The Ministery of Food and Drug Safety said on the 26th that it approved Givlaari (ingredient name givosiran sodium), an imported orphan drug used to treat adults with acute hepatic porphyria (AHP).
Acute hepatic porphyria is a hereditary rare disease that occurs when enzymes needed for the synthesis of heme—an essential substance for oxygen transport in the body—in the liver are deficient, causing toxic intermediates such as aminolevulinic acid and porphobilinogen to accumulate. Patients experience severe abdominal pain and nerve damage.
Givlaari degrades the messenger ribonucleic acid (mRNA) for 5-aminolevulinate synthase 1 (ALAS1), an enzyme used in the heme synthesis process in the liver.
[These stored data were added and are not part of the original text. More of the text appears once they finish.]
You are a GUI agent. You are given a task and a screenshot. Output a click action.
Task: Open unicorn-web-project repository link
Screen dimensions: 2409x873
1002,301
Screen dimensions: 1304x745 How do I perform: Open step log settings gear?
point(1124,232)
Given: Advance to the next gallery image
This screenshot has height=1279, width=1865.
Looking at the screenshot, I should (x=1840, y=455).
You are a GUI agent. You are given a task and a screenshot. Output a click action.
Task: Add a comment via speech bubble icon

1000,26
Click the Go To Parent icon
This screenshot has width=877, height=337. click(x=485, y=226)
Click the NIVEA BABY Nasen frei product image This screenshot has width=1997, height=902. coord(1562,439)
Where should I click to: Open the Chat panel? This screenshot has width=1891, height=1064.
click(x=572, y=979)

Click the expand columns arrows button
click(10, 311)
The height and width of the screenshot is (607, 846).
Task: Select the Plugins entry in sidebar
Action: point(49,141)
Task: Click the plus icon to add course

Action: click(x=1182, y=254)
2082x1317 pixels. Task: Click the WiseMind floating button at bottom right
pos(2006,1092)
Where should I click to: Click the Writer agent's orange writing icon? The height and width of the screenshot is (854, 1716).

This suppresses the production of the neurotoxic intermediates aminolevulinic acid and porphobilinogen, reducing the symptoms of acute hepatic porphyria.
Givlaari was developed by Alnylam Pharmaceuticals and received approval from the U.S. Food and Drug Administration (FDA) in 2019.
An official at the Ministery of Food and Drug Safety said, "We expect this drug to offer a new treatment opportunity to meet the unmet medical needs of adult patients with the rare disease acute hepatic porphyria."